Roubini: Risk of Double-Dip Recession Not Quite Past Yet
The world economy still risks a double-dip recession if oil prices rise toward $100 per barrel and if huge U.S. government debts frighten investors, Nouriel Roubini, professor of economics and chairman of RGE Monitor, told CNBC.
"There is a risk, a low probability for a double dip," Roubini said on "Squawk Box."
Although the risk of a depression has been virtually eliminated by the massive monetary stimulus, "we are in the middle of the worst recession in 60 years" and the rallying stock market may have gotten ahead of itself, he added.
"Asset prices should go higher, the question is too much, too soon, too high? In my view there is the risk of a correction," Roubini said.

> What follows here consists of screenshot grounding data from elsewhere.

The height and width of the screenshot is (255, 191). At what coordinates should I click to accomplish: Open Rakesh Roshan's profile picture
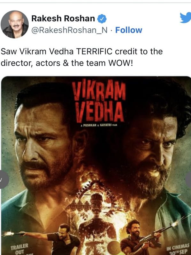tap(15, 25)
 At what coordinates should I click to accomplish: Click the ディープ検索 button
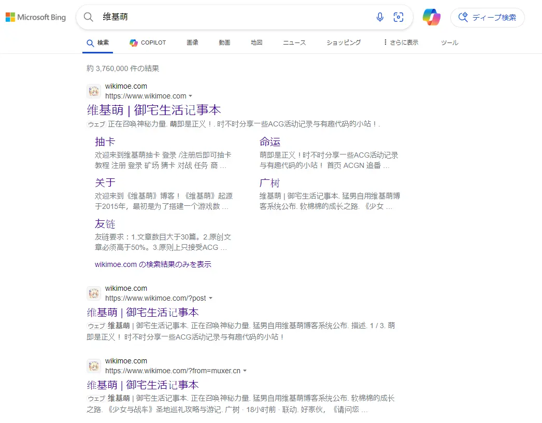tap(487, 17)
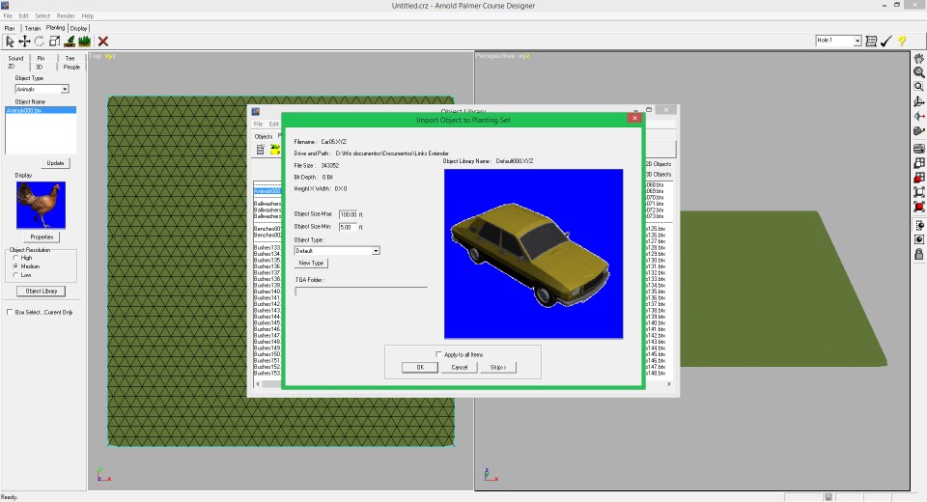The height and width of the screenshot is (502, 927).
Task: Click the padlock lock view icon
Action: click(919, 254)
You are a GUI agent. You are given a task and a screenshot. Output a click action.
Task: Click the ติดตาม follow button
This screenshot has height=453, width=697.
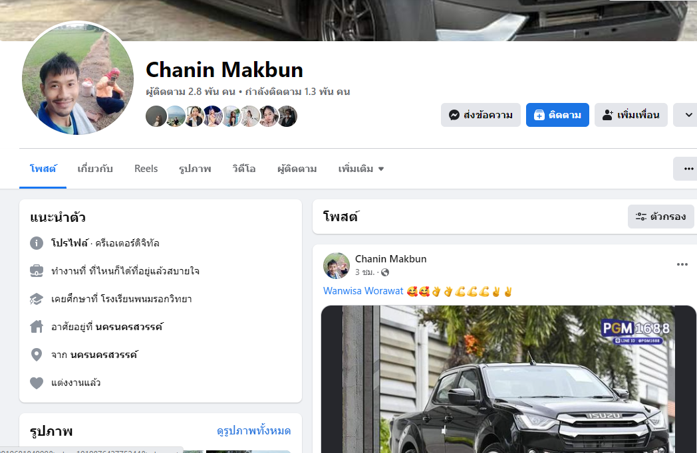click(557, 115)
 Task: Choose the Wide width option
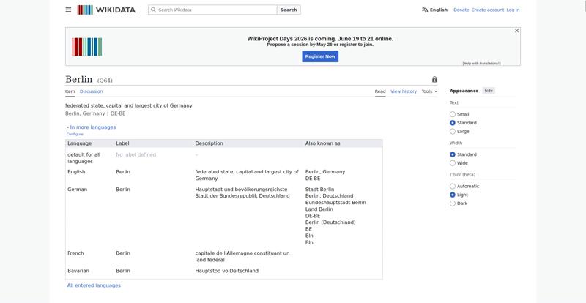point(453,163)
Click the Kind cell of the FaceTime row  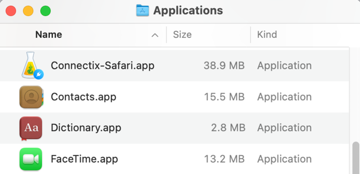(x=284, y=159)
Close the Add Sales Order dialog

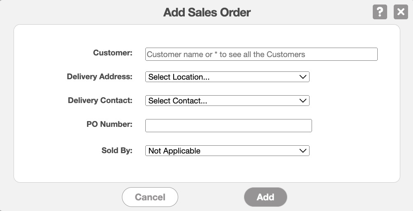(401, 12)
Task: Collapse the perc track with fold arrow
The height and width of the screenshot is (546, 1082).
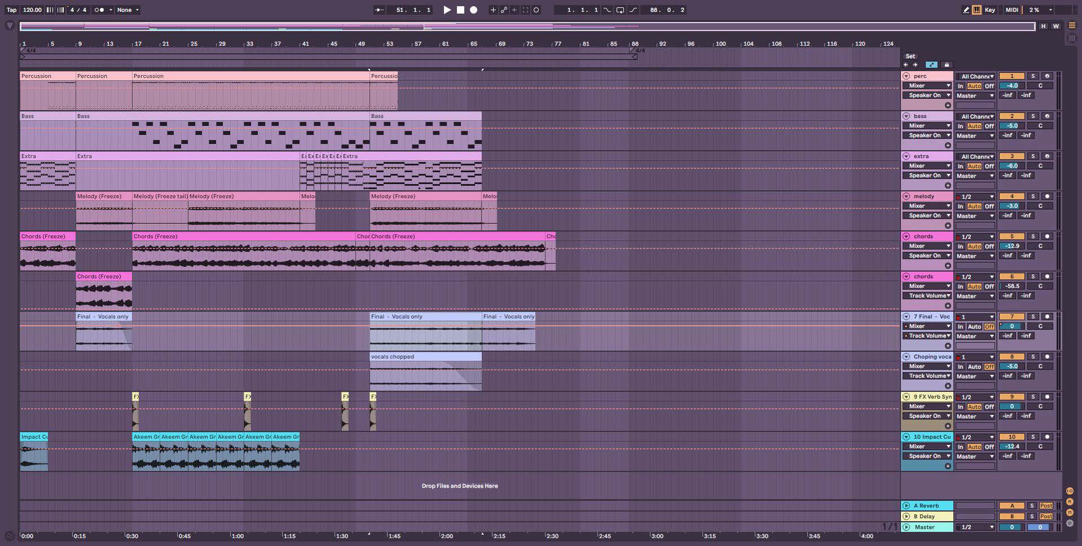Action: pos(906,76)
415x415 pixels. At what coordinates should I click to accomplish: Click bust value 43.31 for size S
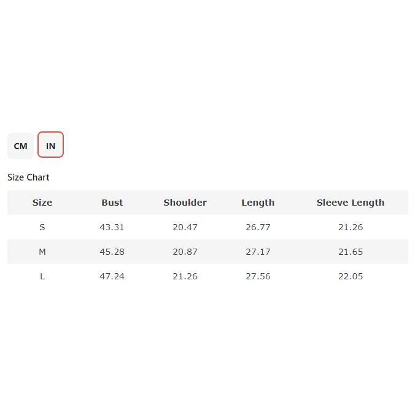pyautogui.click(x=112, y=227)
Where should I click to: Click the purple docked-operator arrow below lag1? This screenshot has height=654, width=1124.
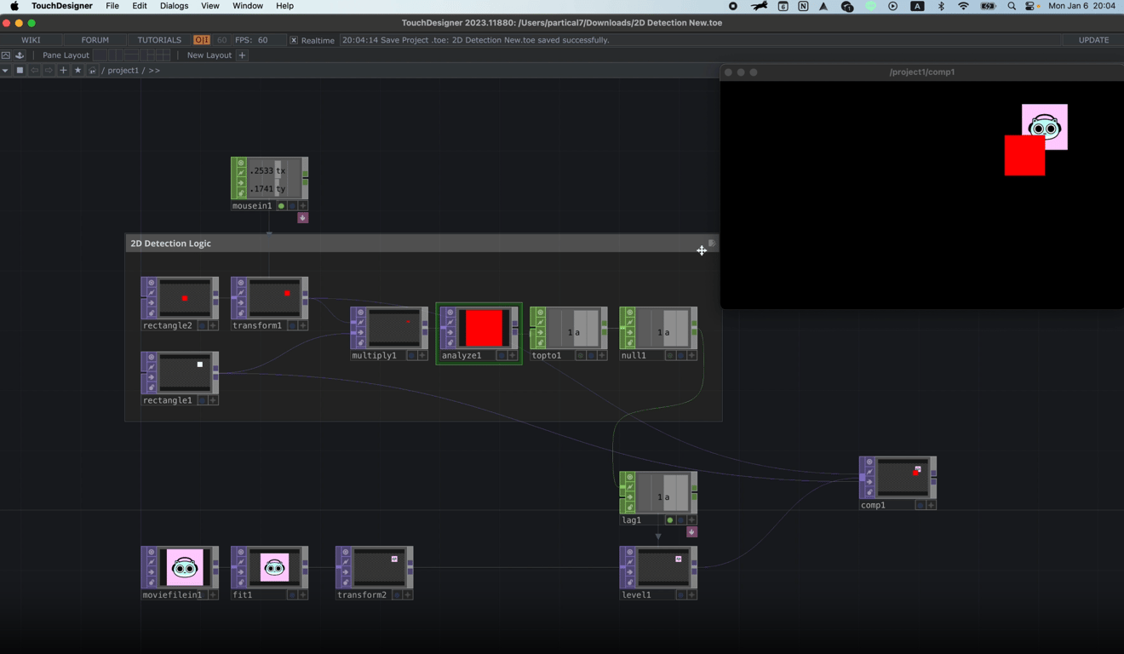[691, 531]
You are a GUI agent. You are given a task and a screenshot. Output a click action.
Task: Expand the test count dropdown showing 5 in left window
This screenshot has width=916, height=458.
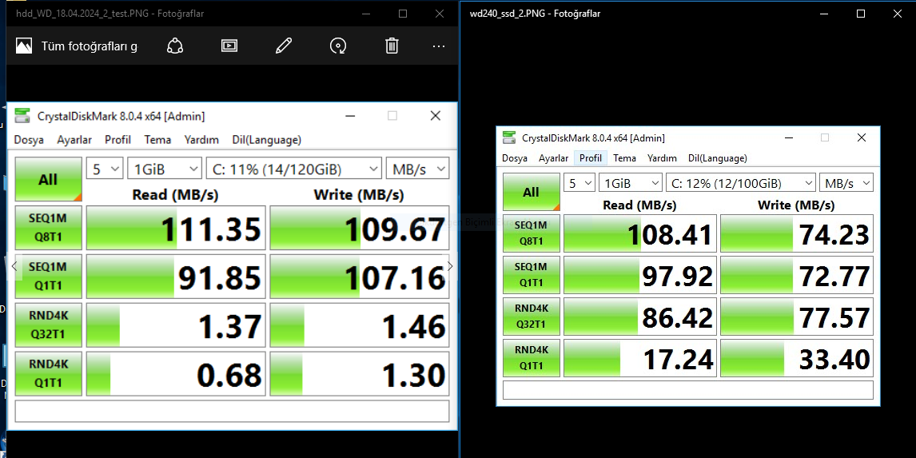(x=105, y=169)
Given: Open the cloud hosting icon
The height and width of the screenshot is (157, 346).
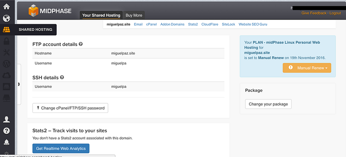Looking at the screenshot, I should [x=6, y=76].
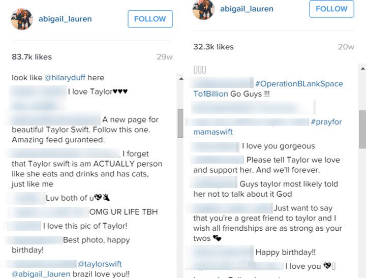Click the left comments scroll-up arrow
The height and width of the screenshot is (278, 366).
pyautogui.click(x=181, y=79)
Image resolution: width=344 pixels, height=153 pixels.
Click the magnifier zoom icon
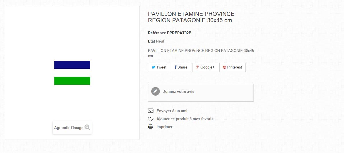(87, 127)
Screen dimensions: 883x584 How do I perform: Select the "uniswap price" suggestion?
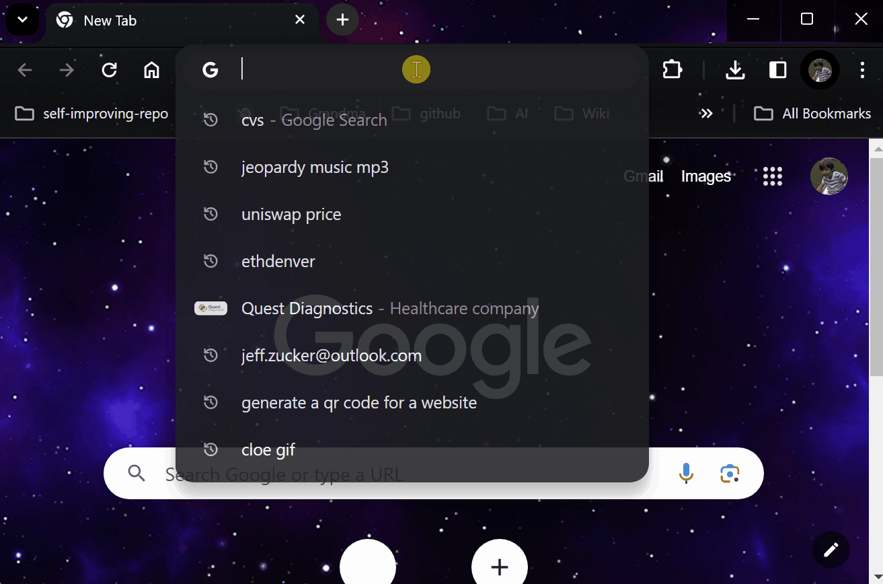point(291,215)
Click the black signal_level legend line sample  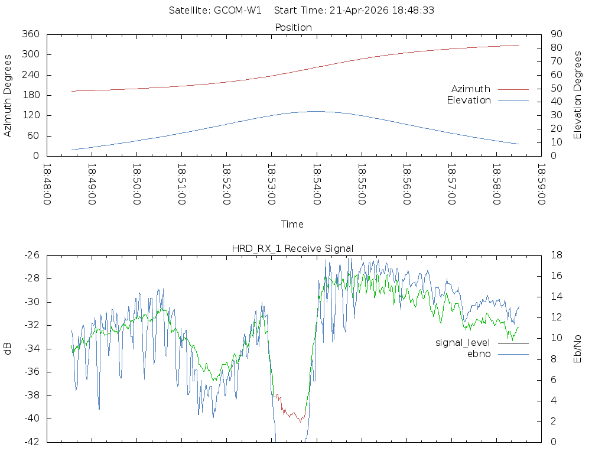(513, 343)
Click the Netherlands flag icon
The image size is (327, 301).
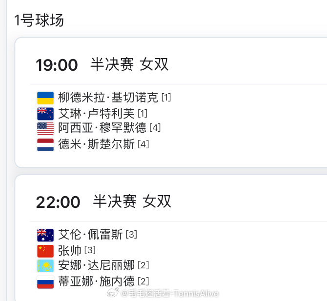(45, 145)

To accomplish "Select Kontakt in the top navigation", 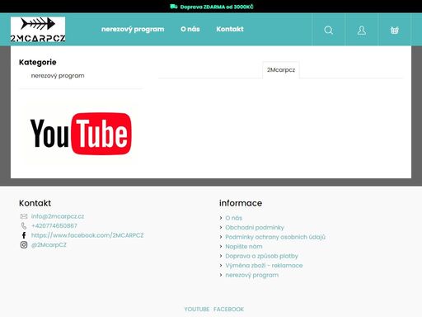I will click(x=230, y=29).
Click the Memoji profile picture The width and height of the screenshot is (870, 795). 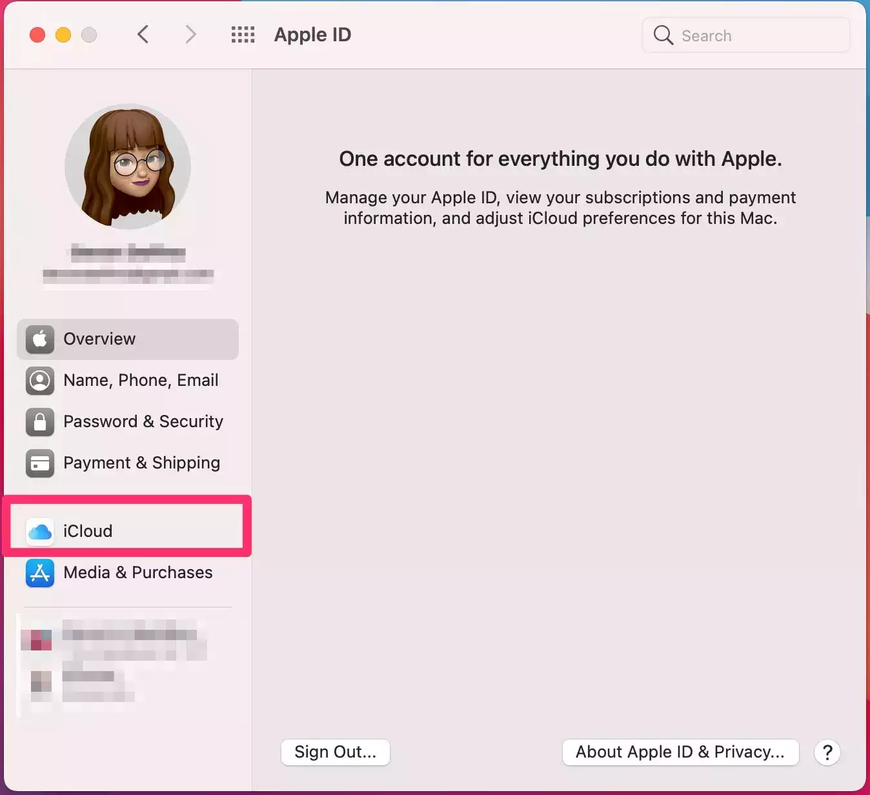(x=128, y=166)
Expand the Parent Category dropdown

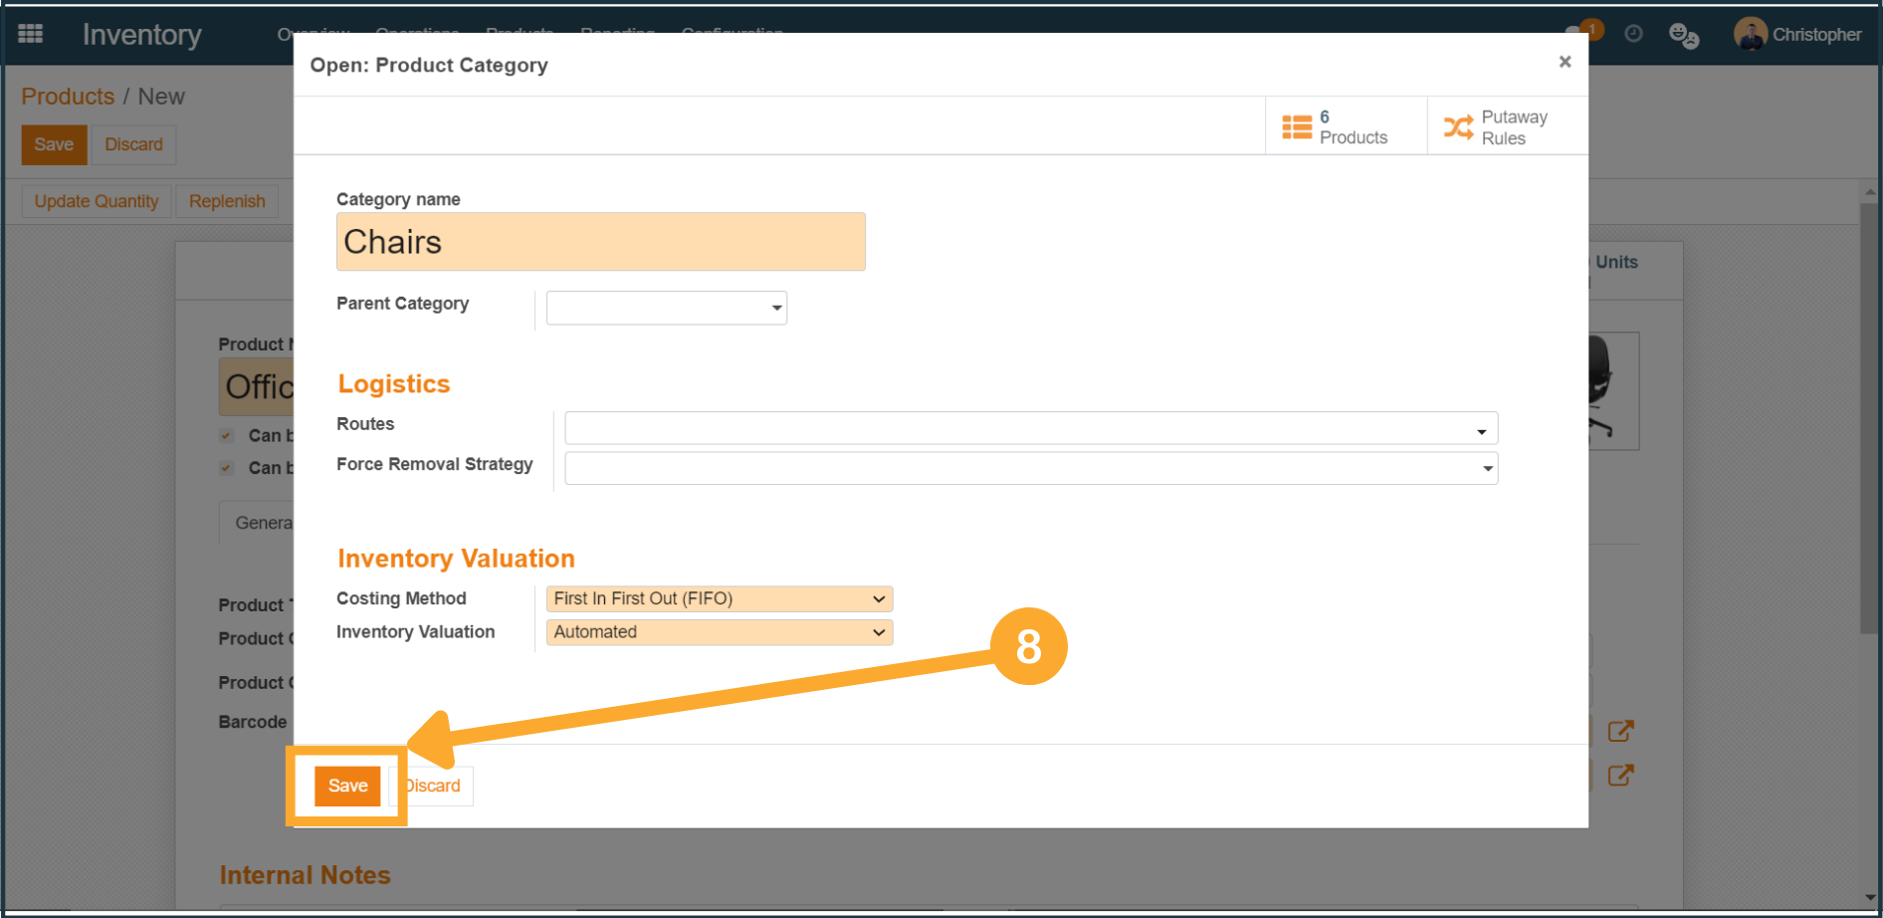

"I can still see downside risks for financial institutions," he said.
Because of the United States' large budget deficit—monetized by the Federal Reserve—investors may at some point next year begin to worry and pull out of government bonds, pushing yields higher, according to Roubini.
Another risk is that if the oil price goes toward $100 a barrel, the shock would be similar to the one felt last year when it went above $145, which was the tipping point for the world economy, he said.
"It could lead to a double dip. I'm not saying it's going to happen but it's a risk," Roubini added.
However, any correction in stocks would not be as severe as pushing the S&P 500 toward 666 unless there is a clear risk of a double-dip, he said.
On other issues, Roubini warned that China could see a slowdown and said emerging markets overall may not grow as quickly as some think.
The potential growth of emerging markets of 6 percent is higher than the 3 percent potential growth for developed countries, he said.
"But they're so dependent on net exports so far that until they switch their growth model … there will be something of a limit on how much emerging markets can grow," Roubini said. "I see weak economic growth, weak consumption, even if there will be a recovery."
Roubini's comments were buttressed by fellow "Dr. Doom" Marc Faber, who faulted policymakers for not reacting quickly enough to changing global economic conditions.
"Usually an economic and financial crisis leads to some fundamental changes. That is the purpose of a recession, of a depression, to clean the system," said Faber, who faulted Fed Chairman Ben Bernanke for bailing out the financial system and making transparency even worse.
"Let the derivatives players go bankrupt and the system is clean," he said. "The total breakdown of the system is ahead of us and it will devastate the global economy."
"My view is that the Fed and the other central bankers will leave interest rates far too low and far too long," Faber said.